Tracking humans as they move through the world is a big opportunity whether it be for reasons of safety, security or compliance. VergeSense, for instance, is building a “workplace analytics” solution that hopes to optimize how companies use shared offices and hot desks. Kairos builds privacy-savvy facial recognition tools that help companies know their customers and enhance the experience with options like more aware kiosks. AiCure identifies patients by their face, dispenses the correct drugs and watches them to make sure they take the drug. Trueface watches customers and employees to detect high temperatures and enforce mask requirements.

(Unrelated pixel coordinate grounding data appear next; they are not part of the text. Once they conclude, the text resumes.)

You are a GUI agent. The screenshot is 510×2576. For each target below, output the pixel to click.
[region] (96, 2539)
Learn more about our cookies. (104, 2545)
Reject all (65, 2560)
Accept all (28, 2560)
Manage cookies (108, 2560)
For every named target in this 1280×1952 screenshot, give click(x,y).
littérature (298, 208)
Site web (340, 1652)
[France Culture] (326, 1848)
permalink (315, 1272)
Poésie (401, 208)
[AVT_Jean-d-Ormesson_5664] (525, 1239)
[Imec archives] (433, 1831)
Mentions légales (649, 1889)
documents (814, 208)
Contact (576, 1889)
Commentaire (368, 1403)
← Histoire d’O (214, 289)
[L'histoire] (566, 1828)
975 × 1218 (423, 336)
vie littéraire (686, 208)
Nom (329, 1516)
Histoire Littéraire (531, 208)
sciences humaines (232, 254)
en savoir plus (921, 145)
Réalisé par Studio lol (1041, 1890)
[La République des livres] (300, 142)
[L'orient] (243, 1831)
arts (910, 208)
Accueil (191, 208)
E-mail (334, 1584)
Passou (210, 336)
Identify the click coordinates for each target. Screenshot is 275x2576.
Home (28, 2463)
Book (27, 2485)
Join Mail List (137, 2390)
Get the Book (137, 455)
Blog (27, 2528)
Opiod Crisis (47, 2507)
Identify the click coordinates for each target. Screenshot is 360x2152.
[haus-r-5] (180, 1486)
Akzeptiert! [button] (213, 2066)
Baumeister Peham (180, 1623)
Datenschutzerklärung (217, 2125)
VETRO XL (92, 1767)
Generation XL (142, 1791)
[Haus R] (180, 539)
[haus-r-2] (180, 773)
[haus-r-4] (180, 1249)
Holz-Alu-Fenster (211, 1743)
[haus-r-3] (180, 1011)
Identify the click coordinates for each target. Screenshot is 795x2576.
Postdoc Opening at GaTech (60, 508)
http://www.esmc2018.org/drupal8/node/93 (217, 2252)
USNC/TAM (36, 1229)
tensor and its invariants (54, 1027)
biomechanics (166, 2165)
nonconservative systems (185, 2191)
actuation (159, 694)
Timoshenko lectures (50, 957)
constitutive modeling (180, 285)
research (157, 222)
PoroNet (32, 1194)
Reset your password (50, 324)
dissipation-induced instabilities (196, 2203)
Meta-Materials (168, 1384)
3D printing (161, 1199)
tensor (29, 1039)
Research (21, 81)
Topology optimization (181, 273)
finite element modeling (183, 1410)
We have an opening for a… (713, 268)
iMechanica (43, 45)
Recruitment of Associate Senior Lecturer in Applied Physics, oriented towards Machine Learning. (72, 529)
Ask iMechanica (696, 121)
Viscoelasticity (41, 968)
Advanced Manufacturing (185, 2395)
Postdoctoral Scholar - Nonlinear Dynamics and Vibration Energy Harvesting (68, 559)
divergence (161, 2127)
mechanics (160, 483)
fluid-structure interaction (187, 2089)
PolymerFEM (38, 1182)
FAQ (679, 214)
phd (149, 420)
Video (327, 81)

Other machine vision companies are focusing on smaller chores. Remini, for example, offers an “AI Photo Enhancer” as an online service that will add detail to enhance images by increasing their apparent resolution.

What machine vision can’t do

The gap between AI and human ability is, perhaps, greater for machine vision algorithms than some other areas like voice recognition. The algorithms succeed when they are asked to recognize objects that are largely unchanging. People’s faces, for instance, are largely fixed and the collection of ratios of distances between major features like the nose and corners of eyes rarely change very much. So image recognition algorithms are adept at searching vast collections of photos for faces that display the same ratios.

But even basic concepts like understanding what a chair might be are confounded by the variation. There are thousands of different types of objects where people might sit, and maybe even millions of examples. Some are building databases that look for exact replicas of known objects but it is often difficult for machines to correctly classify new objects.

A particular challenge comes from the quality of sensors. The human eye can work in an expansive range of light, but digital cameras have trouble matching performance when the light is lower. On the other hand, there are some sensors that can detect colors outside the range of the rods and cones in human eyes. An active area of research is exploiting this wider ability to allow machine vision algorithms to detect things that are literally invisible to the human eye.